Pre-K Rocks has proved to be an opportunity beneficial for veteran teachers, and first-year teachers alike.

“The speakers are always very engaging, and they give us lots of good ideas to take back to the classroom,” said Staci Barnett, who has taught pre-kindergarten at Sacred Heart School in Loretto for the last 19 years and attended Pre-K Rocks for the fourth year. “Having all the teachers together is a great thing, because we can ask each other questions, make plans for the upcoming school year, and discuss classroom ideas with each other.

“I love my pre-k students. Every day is different, they’re cute, and they love you,” she added, as she reflected on why she wanted to teach pre-kindergarten. “With this age and for many of them, it’s the first time they’ve ever been to a school. I want pre-k to be a wonderful and exciting experience for them.”

Emma Terry, who will begin her first year as a pre-kindergarten 4 teacher at St. Edward this year after two years as an instructional aide, said the benefits of the symposium were great.

“I had heard such great things from (Wolfe) about Pre-K Rocks, and, for me, I think had I attended as an aide I would’ve certainly benefited from it, but waiting until now puts me in a different mindset for that new specific leadership role,” Terry said. “There have been topics that we’ve discussed over the course of this symposium that I’ve witnessed in the classroom before, but I haven’t had much professional development to back that up, so to be able to see that and know these things going into my first year as a lead teacher will be super helpful.”

Through the symposium, “I have seen that the pre-kindergarten teachers in the diocese really are a family,” she added. “They check in with each other, they want to support each other, and it’s just such a warm and nurturing environment, and it’s certainly putting my mind at ease going into this school year.”

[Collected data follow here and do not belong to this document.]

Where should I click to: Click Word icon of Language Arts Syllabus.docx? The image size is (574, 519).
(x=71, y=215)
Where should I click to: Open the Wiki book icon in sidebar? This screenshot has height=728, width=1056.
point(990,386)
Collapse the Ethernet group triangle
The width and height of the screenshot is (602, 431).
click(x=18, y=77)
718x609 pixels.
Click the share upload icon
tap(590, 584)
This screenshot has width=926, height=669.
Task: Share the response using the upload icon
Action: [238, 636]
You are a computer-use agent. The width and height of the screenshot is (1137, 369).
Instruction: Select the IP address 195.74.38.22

Featured sessions throughout the symposium included the “A-Z of Reading,” “Educational Adventure Time,” the “Impact of Sensory Processing Disorder on Early Childhood Development,” “Teaching Self-Regulation in an Early Childhood Classroom,” and more. It all ended with Mass, celebrated by Father John Hammond, vicar general and judicial vicar for the diocese and pastor of St. Patrick Church in South Nashville.

Noting that Friday, July 21, was the feast of St. Lawrence of Brindisi, a doctor of the Church, he said, “Our faith takes so seriously how important it is to think clearly, to know the world, to know the things of the world, to be able to express ourselves well,” Father Hammond said. “These are the things you inculcate in the young people that you teach, and you know even better than I do that it is never too early to start teaching young people how to think, how to think clearly, how to think in specifics, how to understand the world.

“So, I want to thank you on my own behalf, on behalf of our bishop, on behalf of all of us who work in the Church,” he said. “Your work could not be more important. … We pray that God will give you the grace to do your work well with joy and with a loving heart.”